Centennial Sauvage: The Survival of Tristes tropiques
The finale of the book is a play set in India. A French intellectual, an anthropologist, uses the relics he sees in museums and archeological sites to explain the state of Western Europe. Everywhere he looks, he sees the lost union of West and East, the ancient Graeco-Buddhist world that could have been.
At Taxila he begins a meditation on the layers of history beneath his feet. Like Bamiyan, destroyed by the Taliban in 2001, this is a site where the relics an ancient cultural plurality contrasts harshly with what was, in 1950, the emerging reality of the post-colonial Hindu and Moslem states. He uses the occasion to question whether Christianity, which absorbed the Graeco-Roman world, and Islam, which displaced Buddhism, should ever have come into existence.
[W]e would be underestimating Taxila if we thought of it only as the place where, for several centuries, three of the greatest spiritual traditions of the Ancient World, Hellenism, Hinduism and Buddhism, lived side by side. The Persia of Zoroaster was also present and, with the Parthians and Scythians, the civilizations of the steppes, which here combined with Greek inspiration to create the most beautiful ornaments ever to come from the hands of a jeweler; and these memories had not yet been forgotten when Islam invaded the country, never to leave it again. With the exception of Christianity, all the influences which molded the Old World come together here…. What would the West be like today, if the attempt to unite the Mediterranean world and India had any lasting success? Would Christianity or Islam have come into being?[25]
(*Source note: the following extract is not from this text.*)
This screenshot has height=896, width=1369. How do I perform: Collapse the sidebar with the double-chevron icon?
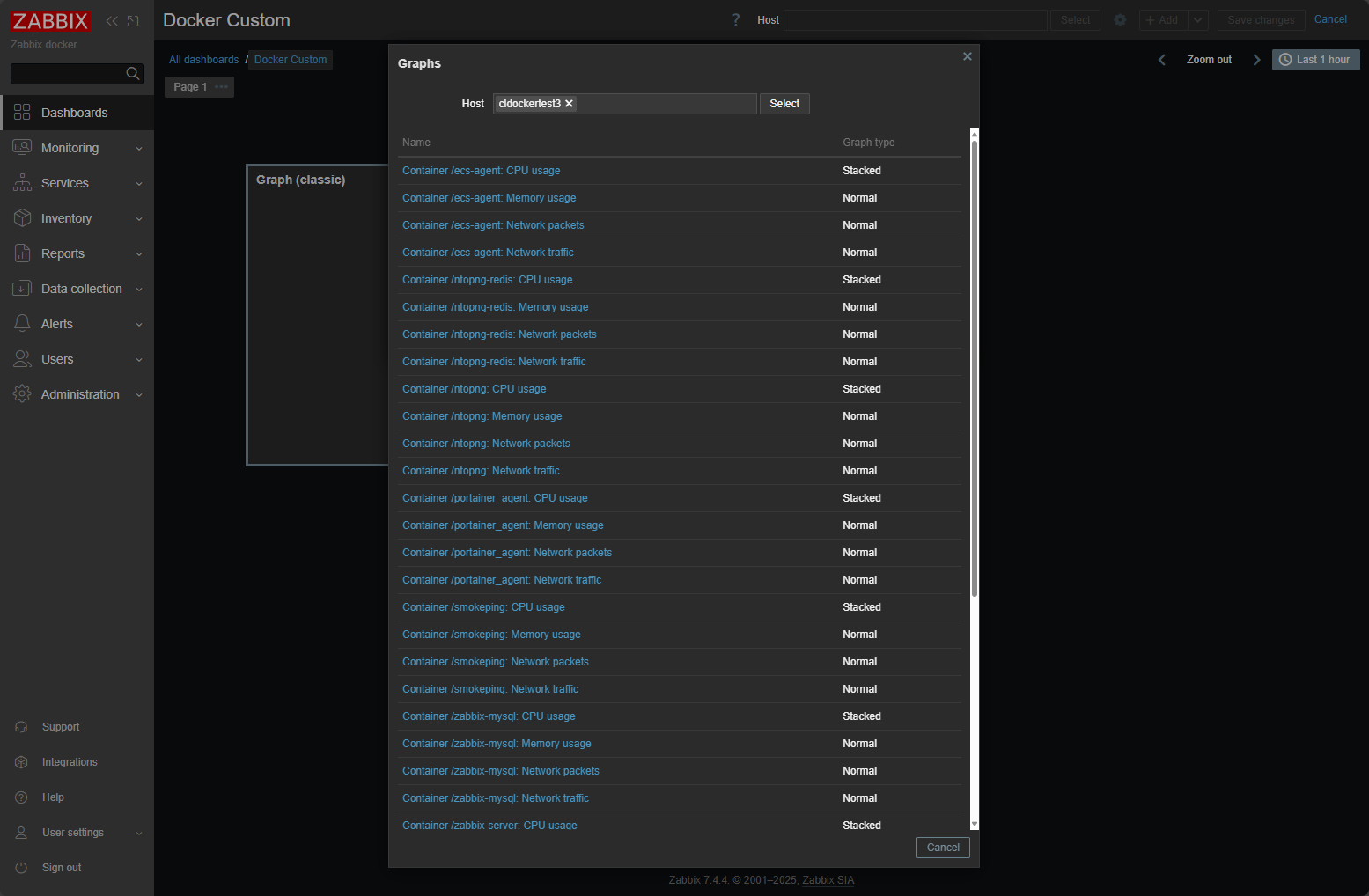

If this heresy had been written fifty years later, it might have generated death threats for the author. But as completely as he eviscerates the value of Islamic civilization, he quickly confesses that he is not really talking about Islam. He is talking about the West. “I rediscovered in Islam the world I myself had come from; Islam is the West of the East. Or, to be more precise, I had to have experience of Islam in order to appreciate the danger which today threatens French thought.”[26] This is the danger of a world that believes only in its own formal logic without recognizing that “the universe is no longer made up of the entities about which we are talking.”[26] He is condemning the tendency towards intolerance present in Islam. He could be condemning Christian fundamentalism and we can remember the sympathy he expressed for the Brazilian Indians who murdered their intolerant Protestant missionaries in the second act. His meditation on the cultures of the Old World never mentions Judaism and does not explore the varieties of Christian or Islamic thought. He speaks of Christian, Moslem and Buddhist civilizations as if they were a set of structural relationships.
If the West traces its internal tensions back to their source, it will see that Islam, by coming between Buddhism and Christianity, Islamized us at the time when the West, by taking part in the crusades, was involved in opposing it and therefore came to resemble it, instead of undergoing – had Islam never come into being – a slow process of osmosis with Buddhism, which would have Christianized us still further, and would have made us all the more Christian in that we would have gone back beyond Christianity itself. It was then that the West lost the opportunity of remaining female.[27]
He is writing about India, but he is talking about the failure of the West. His arguments are both historical and ahistorical. If Islamism had not come into being, if the Spanish had not expelled it and then destroyed the Aztec and Inca states, if the Portuguese had not decimated the native of Brazil, the world would be a different place.
In much the same way he found the easy social balance of the Bororo men’s house to be an antidote for his uninspiring spiritual past in act two, in the conclusion of act three Levi-Strauss finds a profound solace in the Buddhism that observes in a Mogh village in what is today the Bangladesh-Burmese border. As the book ends, he is scrambling up a muddy hill to enter a modest community monastery. In sharp contrast to his description of other forms of contemporary religion, Lévi-Strauss finds beauty, humanity and profound logic in the village temple he has been invited to enter.